Nel 2007, per il sedicesimo centenario dalla morte di san Giovanni Crisostomo, Benedetto XVI gli dedicò una catechesi sottolineando l’attualità del suo pensiero: «La sua è una teologia squisitamente pastorale, in cui è costante la preoccupazione della coerenza tra il pensiero espresso dalla parola e il vissuto esistenziale. […] Ogni suo intervento mirò sempre a sviluppare nei fedeli l’esercizio dell’intelligenza, della vera ragione, per comprendere e tradurre in pratica le esigenze morali e spirituali della fede. […] Nella sua ansia pastorale, Giovanni Crisostomo si è preoccupato di accompagnare attraverso i suoi scritti lo sviluppo integrale della persona, nelle dimensioni fisica, intellettuale e religiosa. […]

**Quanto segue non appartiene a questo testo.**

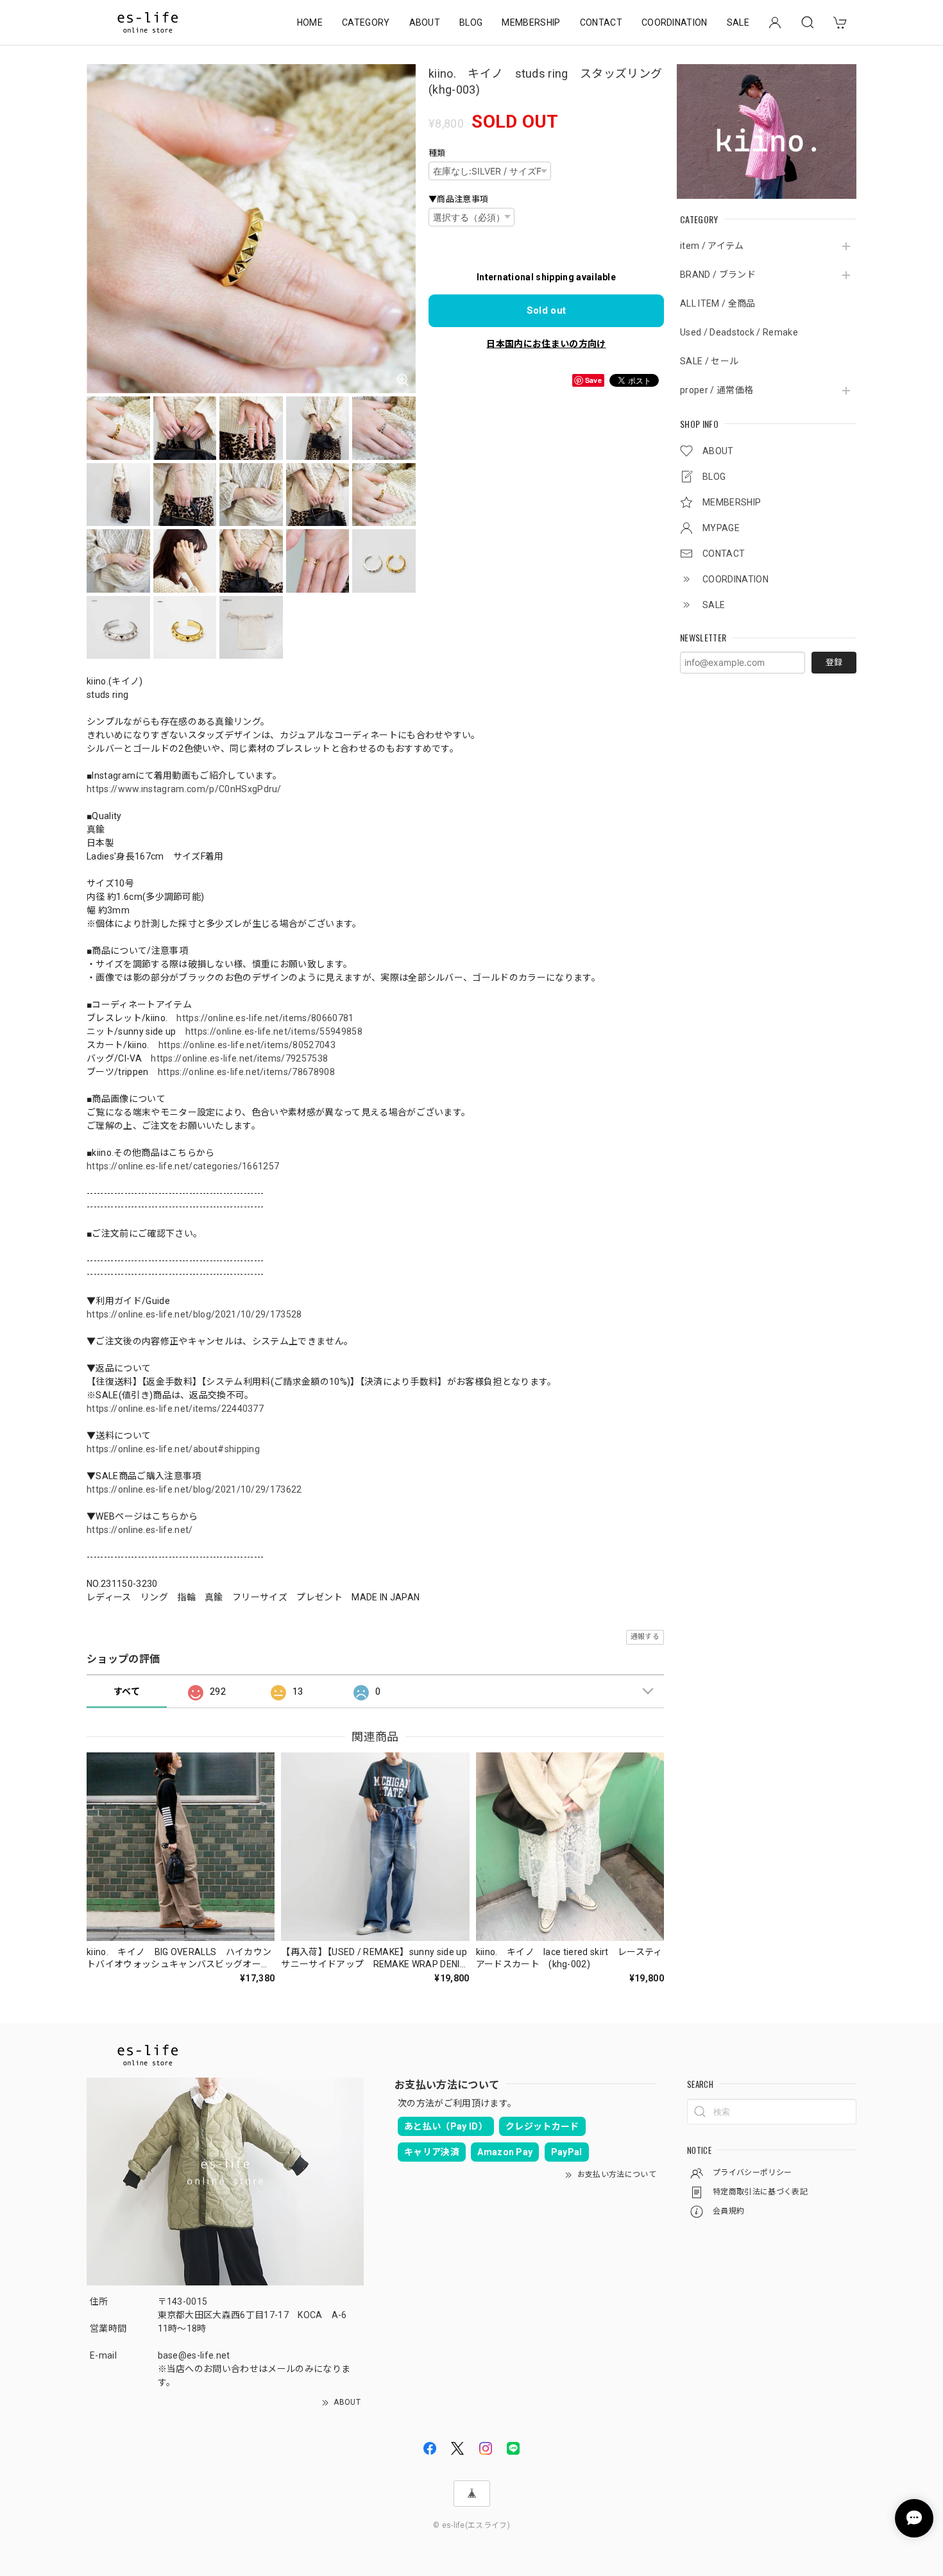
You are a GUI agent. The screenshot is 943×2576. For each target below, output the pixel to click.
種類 (437, 153)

Il suo progetto pastorale era inserito nella vita della Chiesa, in cui i fedeli laici col Battesimo assumono l’ufficio sacerdotale, regale e profetico. […] Scaturisce di qui il dovere fondamentale della missione, perché ciascuno in qualche misura è responsabile della salvezza degli altri. […] Il tutto si svolge tra due poli: la grande Chiesa e la “piccola Chiesa”, la famiglia, in reciproco rapporto. […] Questa lezione del Crisostomo sulla presenza autenticamente cristiana dei fedeli laici nella famiglia e nella società, rimane ancor oggi più che mai attuale» (Agenzia Fides 20/9/2007). (Foto: Facebook)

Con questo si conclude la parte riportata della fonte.